Your objective. Set down the records that follow exactly and completely.

[Start of Attachment]

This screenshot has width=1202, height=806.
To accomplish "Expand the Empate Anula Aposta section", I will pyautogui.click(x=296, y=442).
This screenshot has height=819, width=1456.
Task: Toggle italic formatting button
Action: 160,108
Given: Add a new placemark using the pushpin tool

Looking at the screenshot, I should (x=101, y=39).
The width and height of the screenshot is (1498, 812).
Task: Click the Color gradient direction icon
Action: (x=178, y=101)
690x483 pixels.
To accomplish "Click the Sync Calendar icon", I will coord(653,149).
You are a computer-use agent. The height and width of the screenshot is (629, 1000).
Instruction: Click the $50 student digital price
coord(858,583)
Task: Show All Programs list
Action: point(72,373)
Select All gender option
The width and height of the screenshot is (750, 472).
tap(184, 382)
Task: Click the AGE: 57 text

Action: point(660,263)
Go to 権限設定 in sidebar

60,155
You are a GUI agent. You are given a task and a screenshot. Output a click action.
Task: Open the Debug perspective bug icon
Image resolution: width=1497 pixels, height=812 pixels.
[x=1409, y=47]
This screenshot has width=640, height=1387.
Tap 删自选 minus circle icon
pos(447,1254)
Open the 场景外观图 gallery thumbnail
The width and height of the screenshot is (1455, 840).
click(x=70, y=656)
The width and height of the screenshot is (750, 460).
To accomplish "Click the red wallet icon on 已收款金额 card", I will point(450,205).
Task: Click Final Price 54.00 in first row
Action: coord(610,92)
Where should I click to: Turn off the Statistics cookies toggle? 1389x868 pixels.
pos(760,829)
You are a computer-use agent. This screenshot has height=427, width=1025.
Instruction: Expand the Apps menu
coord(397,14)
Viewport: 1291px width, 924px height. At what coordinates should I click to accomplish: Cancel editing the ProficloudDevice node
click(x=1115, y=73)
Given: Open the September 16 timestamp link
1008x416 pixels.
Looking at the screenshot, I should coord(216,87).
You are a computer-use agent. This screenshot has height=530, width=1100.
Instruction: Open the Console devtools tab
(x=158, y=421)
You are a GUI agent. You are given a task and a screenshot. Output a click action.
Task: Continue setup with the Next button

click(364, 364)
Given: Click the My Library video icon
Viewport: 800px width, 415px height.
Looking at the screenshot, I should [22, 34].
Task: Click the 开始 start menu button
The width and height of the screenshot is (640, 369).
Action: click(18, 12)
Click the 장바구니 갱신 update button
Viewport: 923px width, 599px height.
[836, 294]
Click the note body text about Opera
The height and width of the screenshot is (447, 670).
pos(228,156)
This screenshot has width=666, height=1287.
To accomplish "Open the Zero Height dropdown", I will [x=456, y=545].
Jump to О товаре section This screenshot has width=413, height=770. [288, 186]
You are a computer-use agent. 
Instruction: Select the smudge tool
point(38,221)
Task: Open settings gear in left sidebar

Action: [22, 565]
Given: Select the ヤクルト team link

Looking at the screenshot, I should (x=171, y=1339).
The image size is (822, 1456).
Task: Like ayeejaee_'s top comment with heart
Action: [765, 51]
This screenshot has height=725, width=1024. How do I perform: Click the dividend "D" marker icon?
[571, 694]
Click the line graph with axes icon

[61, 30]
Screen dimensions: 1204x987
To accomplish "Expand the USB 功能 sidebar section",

[End of Attachment]

Exercise answer.
This screenshot has width=1202, height=806.
To accomplish "Expand the Empate Anula Aposta section", I will pyautogui.click(x=296, y=442).
This screenshot has height=819, width=1456.
Task: Toggle italic formatting button
Action: 160,108
Given: Add a new placemark using the pushpin tool

Looking at the screenshot, I should (x=101, y=39).
The width and height of the screenshot is (1498, 812).
Task: Click the Color gradient direction icon
Action: (x=178, y=101)
690x483 pixels.
To accomplish "Click the Sync Calendar icon", I will coord(653,149).
You are a computer-use agent. The height and width of the screenshot is (629, 1000).
Instruction: Click the $50 student digital price
coord(858,583)
Task: Show All Programs list
Action: point(72,373)
Select All gender option
The width and height of the screenshot is (750, 472).
tap(184, 382)
Task: Click the AGE: 57 text

Action: point(660,263)
Go to 権限設定 in sidebar

60,155
You are a GUI agent. You are given a task and a screenshot. Output a click action.
Task: Open the Debug perspective bug icon
Image resolution: width=1497 pixels, height=812 pixels.
[x=1409, y=47]
This screenshot has width=640, height=1387.
Tap 删自选 minus circle icon
pos(447,1254)
Open the 场景外观图 gallery thumbnail
The width and height of the screenshot is (1455, 840).
click(x=70, y=656)
The width and height of the screenshot is (750, 460).
To accomplish "Click the red wallet icon on 已收款金额 card", I will point(450,205).
Task: Click Final Price 54.00 in first row
Action: coord(610,92)
Where should I click to: Turn off the Statistics cookies toggle? 1389x868 pixels.
pos(760,829)
You are a computer-use agent. This screenshot has height=427, width=1025.
Instruction: Expand the Apps menu
coord(397,14)
Viewport: 1291px width, 924px height. At what coordinates should I click to accomplish: Cancel editing the ProficloudDevice node
click(x=1115, y=73)
Given: Open the September 16 timestamp link
1008x416 pixels.
Looking at the screenshot, I should coord(216,87).
You are a computer-use agent. This screenshot has height=530, width=1100.
Instruction: Open the Console devtools tab
(x=158, y=421)
You are a GUI agent. You are given a task and a screenshot. Output a click action.
Task: Continue setup with the Next button

click(364, 364)
Given: Click the My Library video icon
Viewport: 800px width, 415px height.
Looking at the screenshot, I should [22, 34].
Task: Click the 开始 start menu button
The width and height of the screenshot is (640, 369).
Action: click(18, 12)
Click the 장바구니 갱신 update button
Viewport: 923px width, 599px height.
[836, 294]
Click the note body text about Opera
The height and width of the screenshot is (447, 670).
pos(228,156)
This screenshot has width=666, height=1287.
To accomplish "Open the Zero Height dropdown", I will [x=456, y=545].
Jump to О товаре section This screenshot has width=413, height=770. [288, 186]
You are a computer-use agent. 
Instruction: Select the smudge tool
point(38,221)
Task: Open settings gear in left sidebar

Action: [22, 565]
Given: Select the ヤクルト team link

Looking at the screenshot, I should (x=171, y=1339).
The image size is (822, 1456).
Task: Like ayeejaee_'s top comment with heart
Action: [765, 51]
This screenshot has height=725, width=1024. How do I perform: Click the dividend "D" marker icon?
[571, 694]
Click the line graph with axes icon

[61, 30]
Screen dimensions: 1204x987
To accomplish "Expand the USB 功能 sidebar section",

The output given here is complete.